Yeni versiyonu, aynı zamanda başrolü Lady Gaga ile paylaşan Bradley Cooper yönetmiş. Karizmatik yıldız oyuncunun ilk yönetmenlik denemesinde ‘kısmen’ başarılı olduğunu söylemeliyiz. Popüler, formül sinemasının hemen her detayına sahip, dinamik, öykünün duygusal kodlarına haiz, hoş bir seyirlik yaratmış Cooper. Lady Gaga ile olan kimyaları da gayet iyi tutmuş. İkili yanıyor! Sırasıyla 1937, 1954 ve çokça 1976 uyarlamalarına bağlı kalmaya çalışmış hikaye. Yeni senaryoda Bradley Cooper’a eşlik eden isimler Eric Roth ve Will Fetters. Usta karizma Sam Elliott, ‘bir zamanlar kartal’ olduğunun atını çizerek oynuyor yine! Lady Gaga’nın kaliteli bir müzisyen-şarkıcı olarak zenginlik kattığı filmde oyunculuk performansı da hiç fena değil hani! Bradley Cooper ise, şarkılar da dahi var. Elinde, yüreğinde ne varsa projeye koymuş yakışıklı yetenek!

Şimdi, kendini baştan sona izleten, ‘yeni nesil için bir yıldız doğduran’ filmin eksi yönlerine gelelim. Bir kere, orijinal öykünün genlerinde olan hissiyat yeni filmde yok! Şöhretin dayanılması ve başa çıkılması güç acısıyla boğuşan karakter rolünde mesela, geçmişte kalan üç filmin üç ana karakteri daha inandırıcı ve etkileyiciydi! Hatta 1976 versiyonunda Kris Kristofferson’un ‘varoluş’ acısı, hemen her detayına sinmişti öykünün. Yeni filmde sebep-sonuç ilişkisi kurulmaya çalışılıyor sürekli. Hep bir sebep, hep bir anlam arama söz konusu. Bu durum da, asıl meselenin altında yatan yüreği ve his dünyasını, yani ‘gerçek aşkı’ zedeliyor! Hakiki değil yeni film, sadece iyi ve şık bir mamul! Fakat fena bir durum değil bu! Edebiyatla, sanatla, özellikle şiirle ve içsellikle sorunlu olan yeni nesil için, son derece iyi, şık ve yerinde bir uyarlama duruyor perdede. Hikayeyi bilip sevenler de, kıyaslama için salonları doldurmalı! (3 / 5)


ANONS

-Bir anons uğruna!-

Mahmut Fazıl Coşkun, ‘Uzak İhtimal’ ve ‘Yozgat Blues’un ardından üçüncü uzun metraj kurmacasında absürt bir kara komediye imza atmış. Senaryosunu, Mahmut Fazıl ile Ercan Kesal’in birlikte kaleme aldıkları film, aynı zamanda yönetmenin ağabeyi olan gazeteci Ahmet Hakan’ın ‘fikrinden’ ve ‘çıkış öyküsünden’ hız almış.
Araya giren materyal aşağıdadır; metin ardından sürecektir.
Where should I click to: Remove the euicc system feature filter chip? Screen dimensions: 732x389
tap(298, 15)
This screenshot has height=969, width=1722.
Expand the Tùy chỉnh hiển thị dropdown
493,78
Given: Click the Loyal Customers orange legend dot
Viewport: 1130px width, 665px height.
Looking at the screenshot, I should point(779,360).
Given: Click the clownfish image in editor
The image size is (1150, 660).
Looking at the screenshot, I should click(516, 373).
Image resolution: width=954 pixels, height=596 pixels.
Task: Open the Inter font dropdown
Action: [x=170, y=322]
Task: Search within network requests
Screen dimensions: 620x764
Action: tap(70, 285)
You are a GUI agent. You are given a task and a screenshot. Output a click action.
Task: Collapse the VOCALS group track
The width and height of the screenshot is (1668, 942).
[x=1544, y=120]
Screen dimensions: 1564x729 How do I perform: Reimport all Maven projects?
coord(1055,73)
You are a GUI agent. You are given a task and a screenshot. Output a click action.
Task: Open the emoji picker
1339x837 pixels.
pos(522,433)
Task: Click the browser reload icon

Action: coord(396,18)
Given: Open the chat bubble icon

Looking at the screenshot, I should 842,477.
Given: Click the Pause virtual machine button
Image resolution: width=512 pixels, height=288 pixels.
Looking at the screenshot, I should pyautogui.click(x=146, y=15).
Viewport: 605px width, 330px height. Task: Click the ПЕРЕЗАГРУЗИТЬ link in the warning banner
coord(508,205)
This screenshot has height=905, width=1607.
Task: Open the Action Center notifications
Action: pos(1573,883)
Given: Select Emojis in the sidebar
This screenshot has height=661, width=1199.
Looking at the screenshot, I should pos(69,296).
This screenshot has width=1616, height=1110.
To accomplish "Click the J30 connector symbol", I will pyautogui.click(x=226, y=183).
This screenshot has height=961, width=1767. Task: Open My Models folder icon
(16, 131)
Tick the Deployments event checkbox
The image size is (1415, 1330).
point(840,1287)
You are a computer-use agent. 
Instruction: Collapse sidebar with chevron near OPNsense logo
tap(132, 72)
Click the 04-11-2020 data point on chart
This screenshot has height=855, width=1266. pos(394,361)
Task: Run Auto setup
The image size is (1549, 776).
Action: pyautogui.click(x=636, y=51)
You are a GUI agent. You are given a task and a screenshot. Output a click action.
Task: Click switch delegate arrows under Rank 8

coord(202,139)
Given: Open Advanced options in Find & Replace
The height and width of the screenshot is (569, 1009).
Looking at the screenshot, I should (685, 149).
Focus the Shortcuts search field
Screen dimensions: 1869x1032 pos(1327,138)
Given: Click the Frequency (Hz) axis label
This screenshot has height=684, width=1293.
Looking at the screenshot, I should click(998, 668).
1963 yılında Mayıs ayının son günlerinde İstanbul’dayız. Ordudan tasfiye edilmiş dört eski asker, aynı gece Ankara’da başlayacak olan darbe girişiminin İstanbul ayağında, darbeyi İstanbul Radyosu’ndan anons etmek için harekete geçerler. Darbenin gerçekleşeceğinden emin olan darbeciler, sivil hayatın ve tesadüflerin gücünü hesaba katmamışlardır!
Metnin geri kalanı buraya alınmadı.